My current research interests is in Artificial Intelligence for Medical (AI4Med).

E-mail: Zhao_Ziheng@sjtu.edu.cn

^* denotes equal contribution.
	Rethinking Whole-Body CT Image Interpretation: An Abnormality-Centric Approach Ziheng Zhao^, Lisong Dai^, Ya Zhang, Yanfeng Wang, Weidi Xie, Under Review, 2025. In this work, we advanced abnormality-centric CT interpretation with: (1) A taxonomy of 404 abnormalities developed with radiologists; (2) OminiAbnorm-CT-14K, a dataset of 14.5K CT images, covering different views and whole-body regions, and 19K grounded abnormalities, each linked to a detailed description and cast into the taxonomy ; (3) The OminiAbnorm-CT framework for grounded CT interpretation, allowing flexible text guidance and visual prompts.
	RadIR: A Scalable Framework for Multi-Grained Medical Image Retrieval via Radiology Report Mining Tengfei Zhang^, Ziheng Zhao^, Chaoyi Wu, Xiao Zhou, Ya Zhang, Yanfeng Wang, Weidi Xie, International Conference on Medical Image Computing and Computer Assisted Intervention (MICCAI), 2025. In this paper, we proposed a scalable framework for multi-grained radiology image retrieval conditioned on text prompts.
	MRGen: Diffusion-based Controllable Data Engine for MRI Segmentation towards Unannotated Modalities Haoning Wu^, Ziheng Zhao^, Ya Zhang, Weidi Xie, Yanfeng Wang, International Conference on Computer Vision (ICCV), 2025. In this paper, we propose MRGen, which can controllably synthesize data for unannotated modalities, without requiring registered data pairs, and extend segmentation models to unannotated modalities.

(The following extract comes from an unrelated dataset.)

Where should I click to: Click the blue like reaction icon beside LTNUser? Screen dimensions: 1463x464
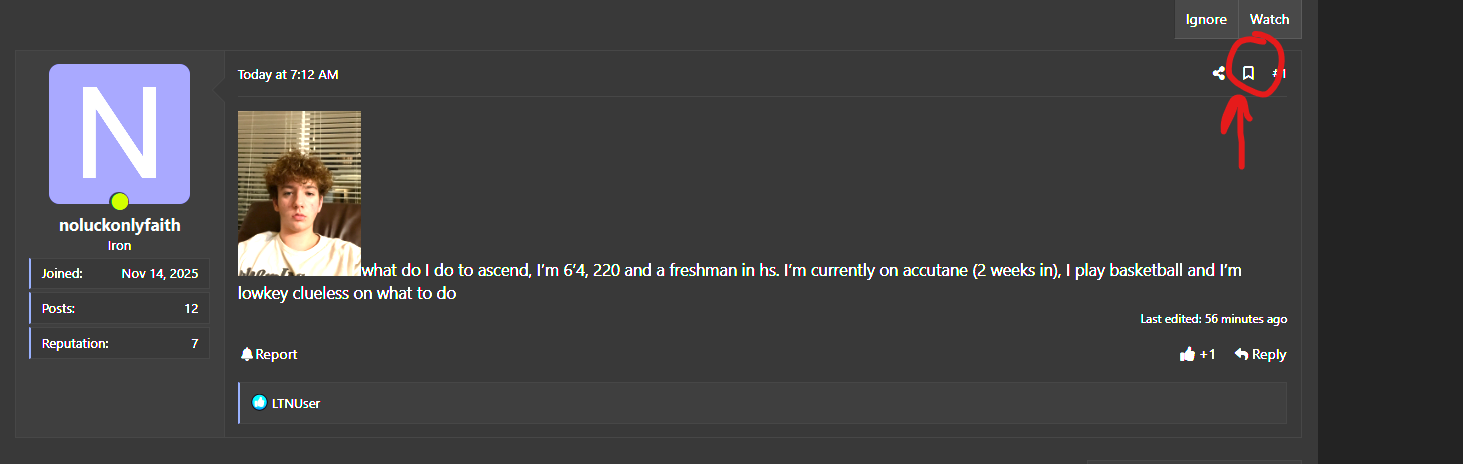[260, 403]
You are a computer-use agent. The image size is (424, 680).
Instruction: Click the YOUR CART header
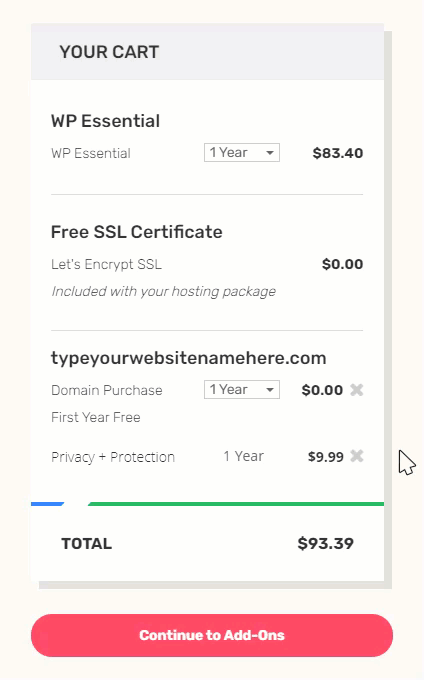[x=109, y=52]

	LoRKD: Low-Rank Knowledge Decomposition for Medical Foundation Models HaoLin Li, Yuhang Zhou, Ziheng Zhao, Siyuan Du, Jiangchao Yao, Weidi Xie, Ya Zhang, Yanfeng Wang, Under Review, 2024. In this paper, we propose a novel framework named Low-Rank Knowledge Decomposition (LoRKD), to break down the foundation model into multiple lightweight expert models, each tailored to a specific domain. The goal of this paradigm is to improve the specialization of deployment models within a specific domain, while simultaneously reducing deployment costs.

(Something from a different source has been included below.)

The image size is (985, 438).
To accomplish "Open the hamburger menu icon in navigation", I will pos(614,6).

	Large-Vocabulary Segmentation for Medical Images with Text Prompts Ziheng Zhao, Yao Zhang, Chaoyi Wu, Xiaoman Zhang, Xiao Zhou, Ya Zhang, Yanfeng Wang, Weidi Xie, npj Digital Medicine, 2025. In this paper, we build up a large-vocabulary segmentation model for medical image, driven by text prompts (SAT).

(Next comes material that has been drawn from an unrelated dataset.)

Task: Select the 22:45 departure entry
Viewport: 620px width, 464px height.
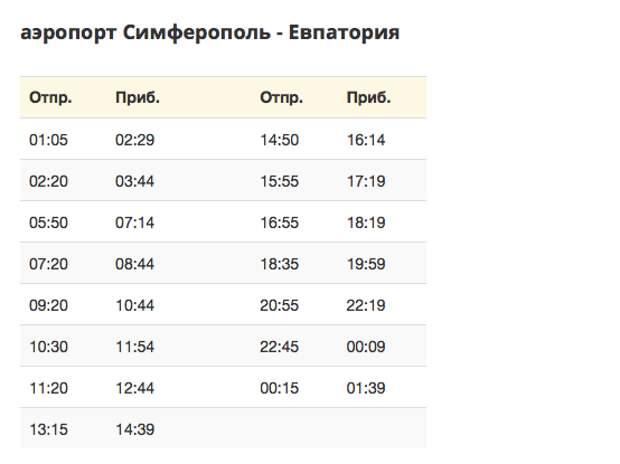Action: click(279, 347)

	RadGenome-Chest CT: A Grounded Vision-Language Dataset for Chest CT Analysis Xiaoman Zhang, Chaoyi Wu, Ziheng Zhao, Jiayu Lei, Ya Zhang, Yanfeng Wang, Weidi Xie, Under Review, 2024. In this paper, we introduce RadGenome-Chest CT, a comprehensive, large-scale, region-guided 3D chest CT interpretation dataset based on CT-RATE. It includes: Organ-level segmentation for 197 categories; 665K multi-granularity grounded reports; 1.3M grounded VQA pairs.
	Can GPT-4V(ision) Serve Medical Applications? Case Studies on GPT-4V for Multimodal Medical Diagnosis Chaoyi Wu^, Jiayu Lei^, Qiaoyu Zheng^, Weike Zhao^, Weixiong Lin^, Xiaoman Zhang^, Xiao Zhou^, Ziheng Zhao^, Yanfeng Wang, Ya Zhang, Weidi Xie, Technical Report, 2023. We evaluate the GPT-4V on 92 radiographic cases, 20 pathoglogy cases and 16 location cases across 17 medical systems covering 8 imaging modalities. In general, as the cases shown, GPT-4V is still far from clinical usage.
	PMC-VQA: Visual Instruction Tuning for Medical Visual Question Answering Xiaoman Zhang^, Chaoyi Wu^, Ziheng Zhao, Weixiong Lin, Yanfeng Wang , Ya Zhang, Weidi Xie, Communications Medicine, 2024. In this paper, we focus on the problem of Medical Visual Question Answering (MedVQA). We propose a generative medical VQA model, MedVInT, together with a large scale MedVQA Dataset, PMC-VQA.
	PMC-CLIP: Contrastive Language-Image Pre-training using Biomedical Documents Weixiong Lin^, Ziheng Zhao^, Xiaoman Zhang, Chaoyi Wu, Yanfeng Wang , Ya Zhang, Weidi Xie, International Conference on Medical Image Computing and Computer Assisted Intervention (MICCAI), 2023. We collect a biomedical dataset, PMC-OA with 1.6M image-caption pairs collected from PubMedCentral's OpenAccess subset.
	K-Space Transformer for Undersampled MRI Reconstruction Ziheng Zhao, Tianjiao Zhang, Weidi Xie, Yanfeng Wang , Ya Zhang, British Machine Vision Conference (BMVC), 2022. We propose a novel Transformer-based framework to reconstruct undersampled MRI directly in k-space.